HOW TO COMPLETE THIS TASK -
Let the line containing "The height and" serve as the first line of the answer and the final line of the entries as its last, with every line between copied exactly.

Saved data entries:
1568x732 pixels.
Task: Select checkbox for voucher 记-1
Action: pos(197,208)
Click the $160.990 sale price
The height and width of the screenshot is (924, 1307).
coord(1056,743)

EXERCISE ANSWER -
The height and width of the screenshot is (924, 1307).
coord(1056,743)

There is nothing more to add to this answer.